- The Grove
- U.S. National Register of Historic Places
- U.S. Historic district – Contributing property
- Location: 130 Bridgers St., Tarboro, North Carolina
- Coordinates: 35°54′10″N 77°32′14″W﻿ / ﻿35.90278°N 77.53722°W
- Area: 9.9 acres (4.0 ha)
- Built: 1808
- Architectural style: Federal
- NRHP reference No.: 71000583
- Added to NRHP: February 18, 1971

= The Grove (Tarboro, North Carolina) =

Historic house in North Carolina, United States

The Grove, also known as Blount-Bridgers House, is a historic home located at Tarboro, Edgecombe County, North Carolina. It was built about 1808, and is a two-story, five-bay, Federal style frame dwelling. It has a gable roof and pairs of double-shouldered brick end chimneys. It was the home of Thomas Blount (1759–1812), an American Revolutionary War veteran and statesman.

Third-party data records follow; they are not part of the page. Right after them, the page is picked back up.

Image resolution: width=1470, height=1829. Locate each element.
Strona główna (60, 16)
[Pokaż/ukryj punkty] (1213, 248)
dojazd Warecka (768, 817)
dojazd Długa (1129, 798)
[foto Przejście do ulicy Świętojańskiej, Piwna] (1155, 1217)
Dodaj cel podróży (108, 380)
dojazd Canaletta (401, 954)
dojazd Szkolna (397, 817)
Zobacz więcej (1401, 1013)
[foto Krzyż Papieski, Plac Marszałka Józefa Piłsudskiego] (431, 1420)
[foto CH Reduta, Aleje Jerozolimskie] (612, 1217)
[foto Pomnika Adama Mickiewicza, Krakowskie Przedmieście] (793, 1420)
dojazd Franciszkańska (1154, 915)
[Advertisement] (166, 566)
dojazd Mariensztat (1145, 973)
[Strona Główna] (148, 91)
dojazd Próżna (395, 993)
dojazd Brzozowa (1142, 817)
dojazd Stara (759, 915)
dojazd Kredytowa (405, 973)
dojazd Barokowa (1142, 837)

It was listed on the National Register of Historic Places in 1971. It is located in the Tarboro Historic District.

Edgecombe Arts is located in the Blount-Bridgers House, which features a permanent collection of works by Tarboro-born artist Hobson Pittman (1899–1972), including oil paintings, pastels, drawings, prints and watercolors. Blount-Bridgers House also exhibits locally made period furniture and 19th-century paintings as well as works by Thomas Sully, Thomas Landseer and William Garle Brown. There are also changing exhibits of contemporary artists.